You know what the world needs now? An army of Ursula Ruckers. She’s the Germantown-based, soft-spoken, truth-telling spoken word poet and recording artist whose words are tight with poignancy, wisdom, fury, pain and female strength. She’s like a fearless warrior of the real, unafraid to be unguarded and point the way out of hardship into better times. She is one of the headliners at the 14th Annual First Person Arts Festival (running November 4-15), performing her 90-minute spoken word memoir, My Father’s Daughter, this Friday at Plays & Players Theatre.

One of the reasons why her spoken word poetry and songs about urban reality are so effective is her delivery. Rucker has a beautifully delicate voice that says the most extraordinary things, but in a somewhat flat, contained manner. Because she’s not yelling, but instead, quietly delivering her stories; the message comes in under the defenses like a verbal grenade that rolls in under the fence and then explodes.

“I’m not everybody’s cup of tea,” says Rucker. “One of my dearest friends who does what I do, Jessica Care Moore, out of Detroit, said to me it’s like I’m taking a knife and digging it into their gut while at the same time I’m hugging them and telling them I love them.”

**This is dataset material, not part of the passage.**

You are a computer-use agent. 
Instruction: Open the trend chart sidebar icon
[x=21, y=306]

Born and raised in Philadelphia, Rucker graduated from Temple University’s journalism program and launched her career in 1994 during an open mic night at Center City’s club Zanzibar Blue. Rucker was a part of the hip crowd of eclectic talent and friends that flocked to King Britt and Dozia Blakey’s Back to Basics weekly dance party at Silk City in the ‘90s. People like The Roots, Erykah Badu, Jill Scott and DJ Jazzy Jeff performed, as did Rucker, refining their craft and making connections. Rucker has produced five albums and through the years has toured with Jamaaladeen Tacuma, Sylk 130 and 4hero. Though she teaches at Muhlenberg College, she plans to go back into the studio soon for her next album.

We caught up with the activist poet at the Northern Liberties Cafe La Maude, where she was taking a break, to talk about her family’s story of domestic abuse and addiction in My Father’s Daughter.

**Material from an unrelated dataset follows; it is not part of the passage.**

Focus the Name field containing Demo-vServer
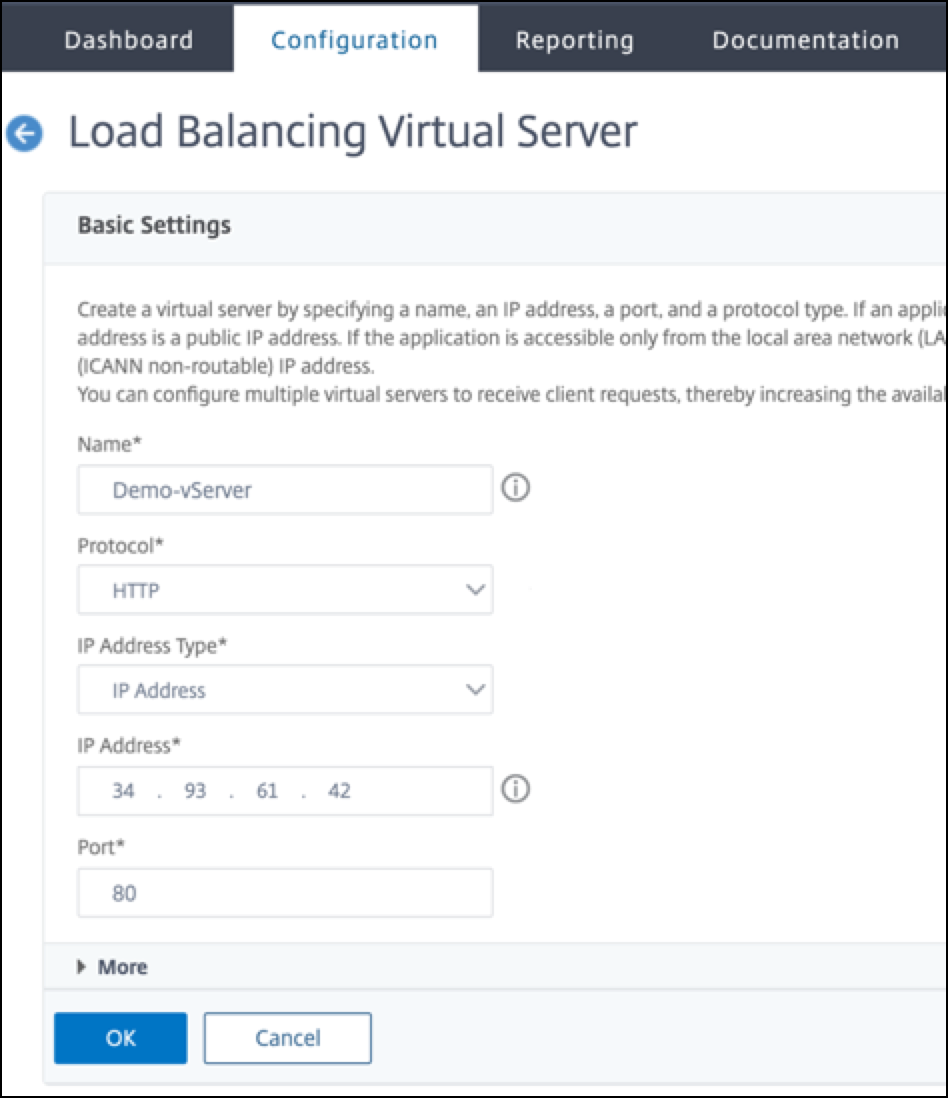The height and width of the screenshot is (1098, 948). 285,489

I was watching the trailer for the 2008 documentary Ursula Rucker: Poet and in it Ahmir Thompson, aka Questlove, of The Roots, says you are his personal savior and I’ll tell you why, but then the trailer cuts away. Why did he mean?
I think he says that because I recorded the poem “The Unlocking” for their first album Do You Want More?!!!??!. It was a last-minute thing. Poet Ntozake Shange was out of town and they were under a deadline to finish the album and Ahmir called me. We’d become friends at Silk City when King Britt and Dozia Blakey were doing their Back to Basics party. We were friends and I had just started doing some performances and had made a recording with King Britt [1994 club classic, “Supernatural”]. Ahmir decided to trust me.

Can you tell me a little about My Father’s Daughter?
It’s a memoir/epic poem. It’s most directly about my mother’s life. It tells her story but within hers is mine. Her life informs mine and still does; her wild, crazy life that most people could probably not survive, and how I survived it with her and deal with a lot of that pain and navigate through my life with that history. Now at 83, my mom’s still wilder than most people. [laughs] She’s a piece of work. Life has beat her up and affected her in a lot of ways, so it’s a story of survival and forgiveness and healing. It’s very raw, with a lot of shocking things and crying. It was very difficult to share it the first time. You never know how other people will receive that sort of thing.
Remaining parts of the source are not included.